A study led by investigators from Shinshu University in Nagano, Japan, has made a key discovery about the mechanism that causes microcephaly with pontine and cerebellar hypoplasia (MICPCH), a rare genetic disorder affecting brain development.
One of 2 CASK-related intellectual disabilities, MICPCH is a rare condition, with only 53 cases in females and 7 cases in males to date described in literature. Symptoms of the disorder include an unusually small head at birth that does not grow at the same rate as the body, severe intellectual disability, underdevelopment in the brain’s cerebellum and pons, seizures, sleep disturbances, vision and hearing loss, and decreased muscle tone. MICPCH is caused by mutations in the gene providing instructions for making a protein called calcium/calmodulin-dependent serine protein kinase (CASK), and the CASK gene is located on the X chromosome. The protein is mostly found in neurons and helps control the expression of genes that are important to brain development.

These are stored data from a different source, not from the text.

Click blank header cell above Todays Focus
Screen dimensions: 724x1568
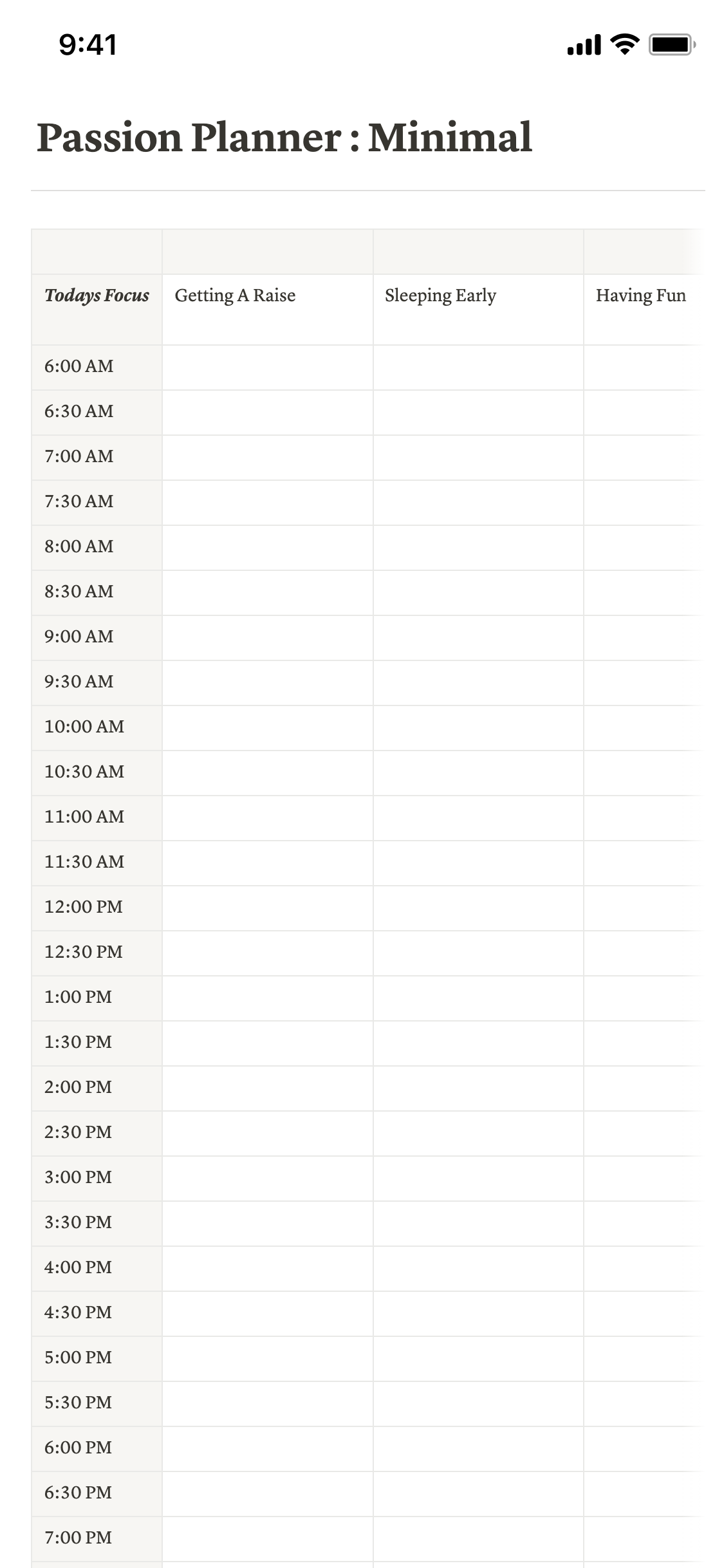point(97,252)
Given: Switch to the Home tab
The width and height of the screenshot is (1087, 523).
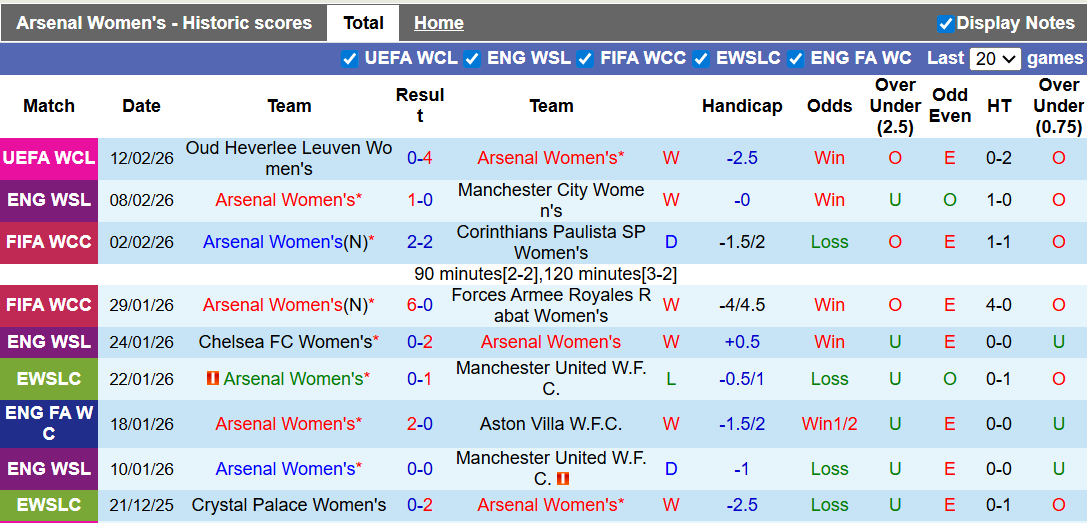Looking at the screenshot, I should (x=438, y=23).
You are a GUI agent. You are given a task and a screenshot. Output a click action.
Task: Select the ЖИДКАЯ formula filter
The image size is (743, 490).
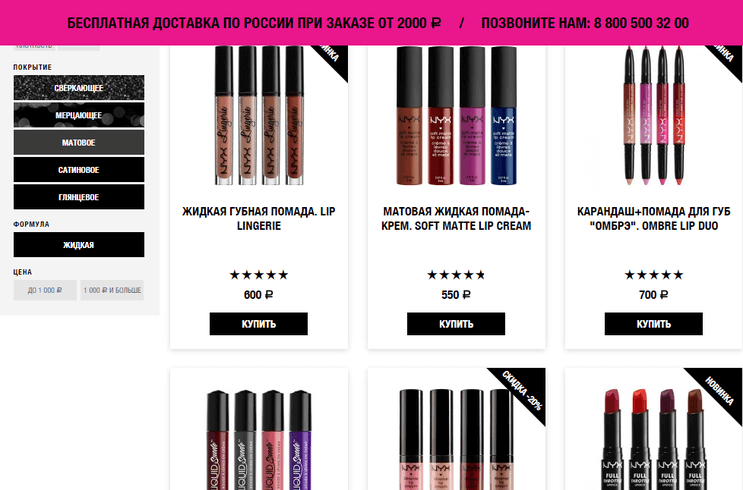click(x=79, y=245)
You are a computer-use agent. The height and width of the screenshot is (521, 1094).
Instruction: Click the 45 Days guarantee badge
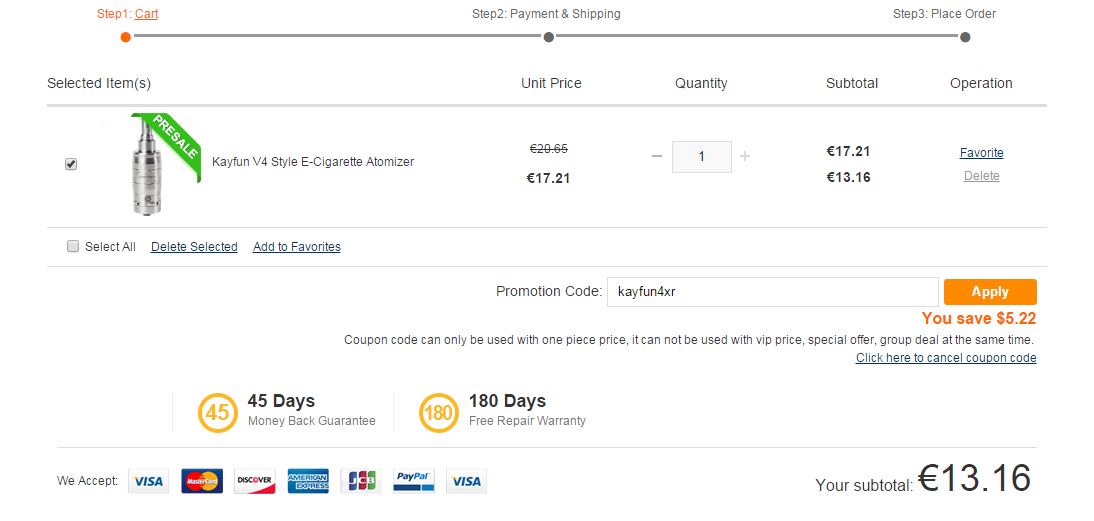click(x=218, y=413)
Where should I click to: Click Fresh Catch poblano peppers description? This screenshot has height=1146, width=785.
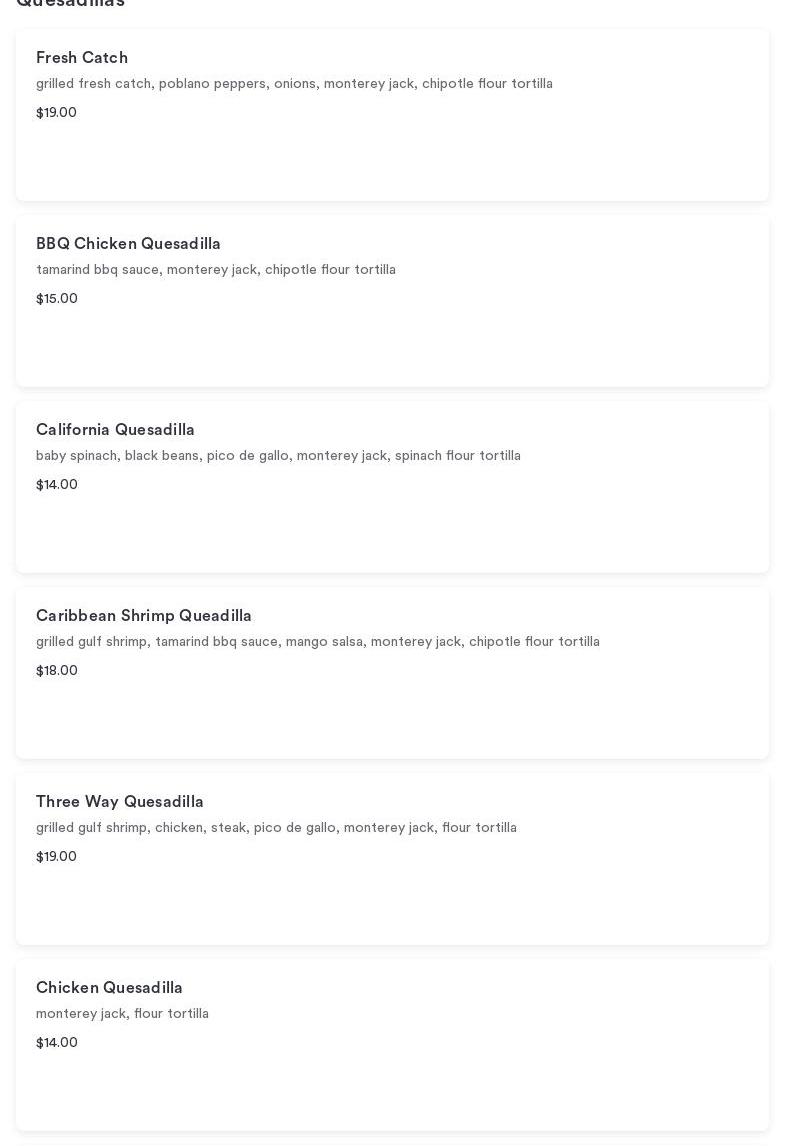(294, 84)
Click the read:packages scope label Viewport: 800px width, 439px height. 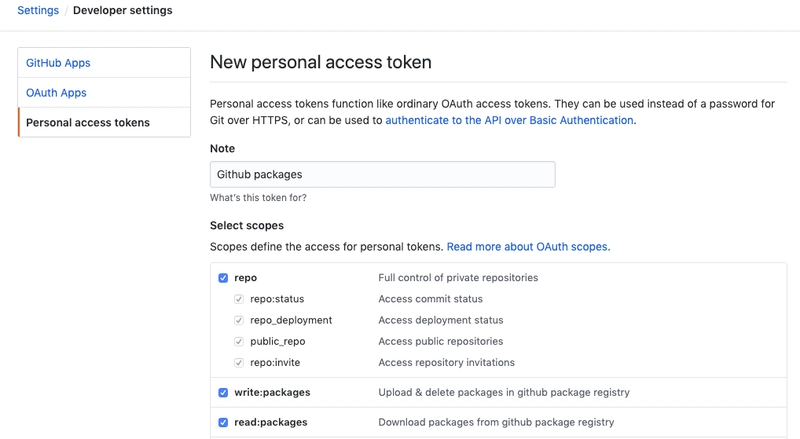[x=270, y=422]

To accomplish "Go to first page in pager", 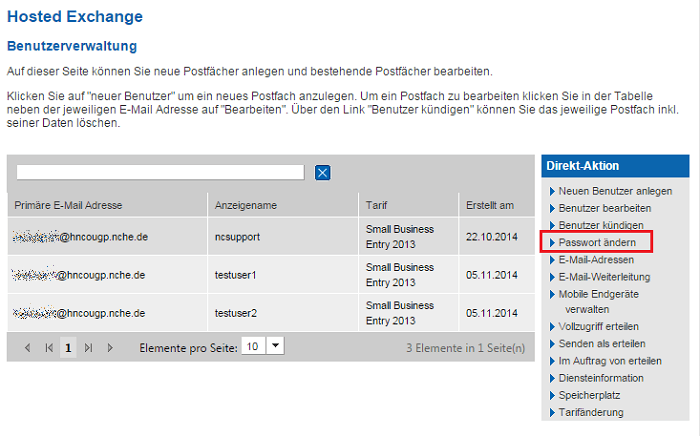I will (48, 347).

“In our study, we found an increase in the excitatory synaptic function and decrease in the inhibitory synaptic function only in CASK mutant neurons, but not in wild-type neurons in the same brain,” added Tabuchi.
The study team found that the imbalance is caused by a decrease in concentration of a specific receptor on the membrane that receives signals from other neurons, and increasing the concentration restored balance. The findings, said Tabuchi, may have important implications for other mental disorders such as autism or epilepsy.